Records provided
○ ○ ○ ○
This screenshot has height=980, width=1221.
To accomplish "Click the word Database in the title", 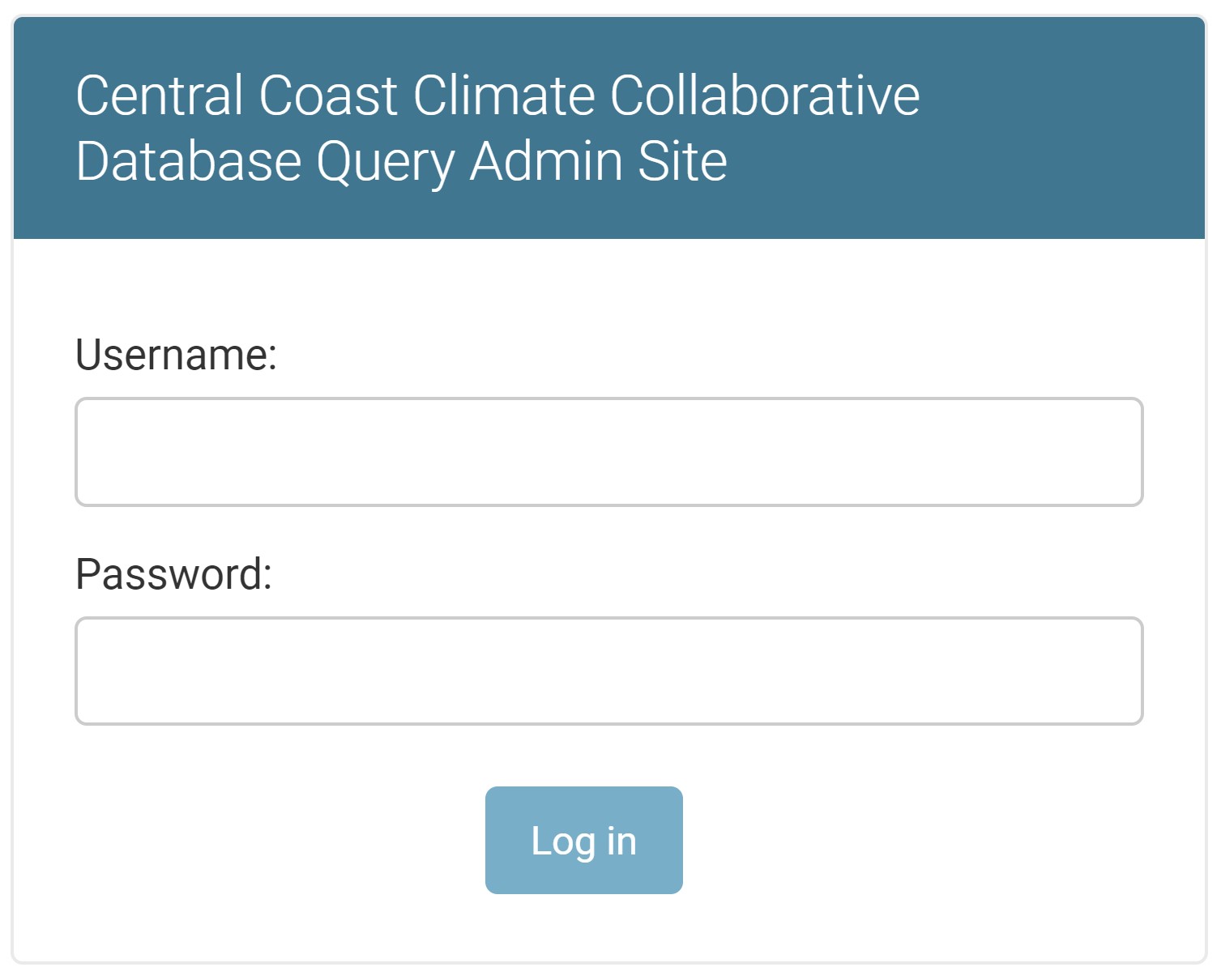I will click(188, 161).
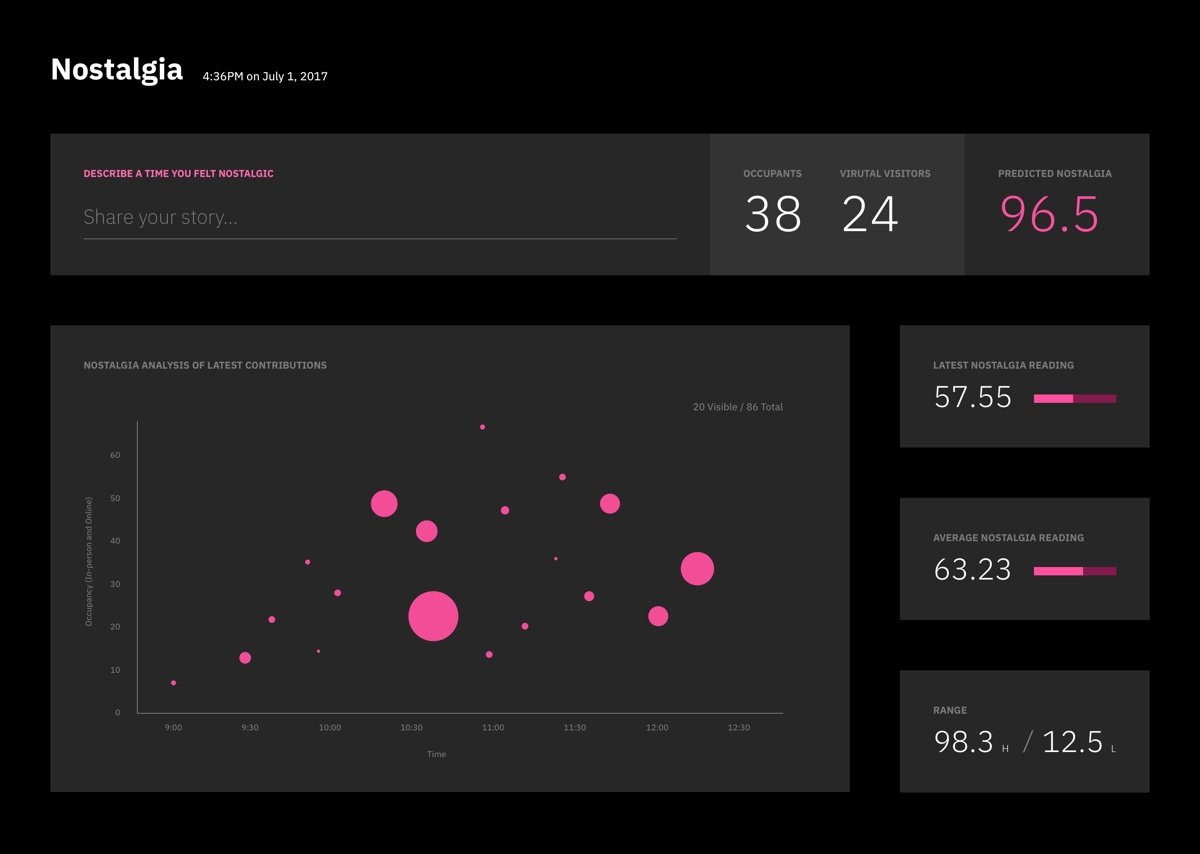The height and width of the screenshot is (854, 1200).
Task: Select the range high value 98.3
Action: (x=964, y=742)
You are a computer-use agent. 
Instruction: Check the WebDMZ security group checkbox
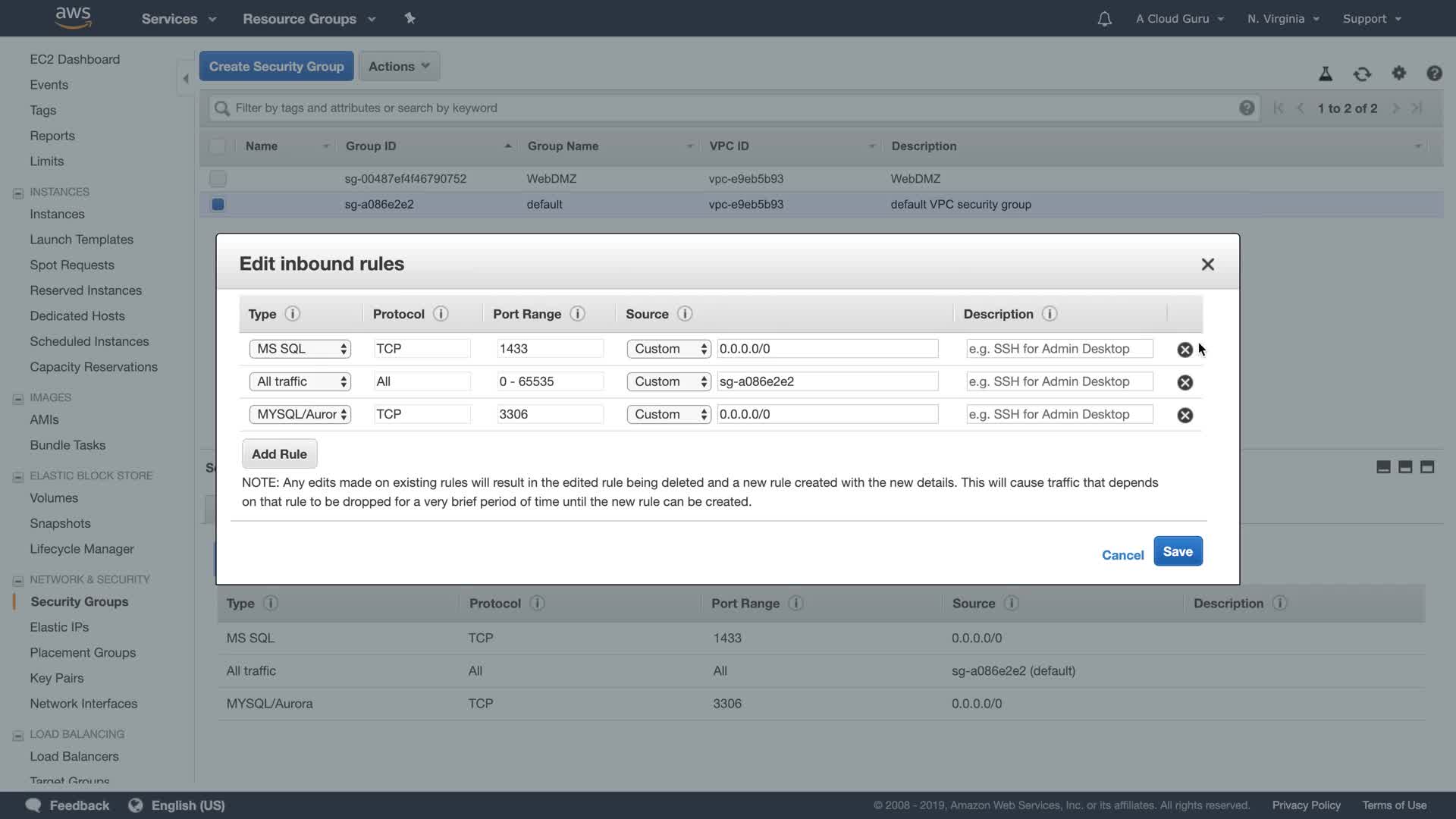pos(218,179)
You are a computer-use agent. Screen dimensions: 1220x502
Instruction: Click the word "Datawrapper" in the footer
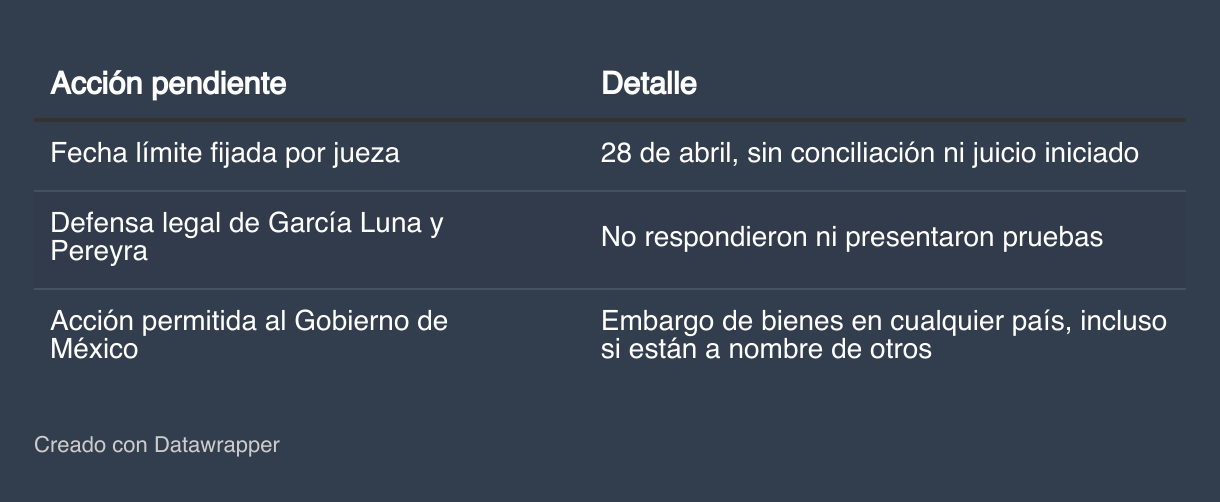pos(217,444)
○ ○ ○ ○
Exercise goal
Copy out the lines of the records starting at the line containing "You are a computer-use agent. Screen" and ending with the last line of the records, leaving out the pictures.

Expected output
You are a computer-use agent. Screen dimensions: 1220x502
Instruction: Click the word "Datawrapper" in the footer
pos(217,444)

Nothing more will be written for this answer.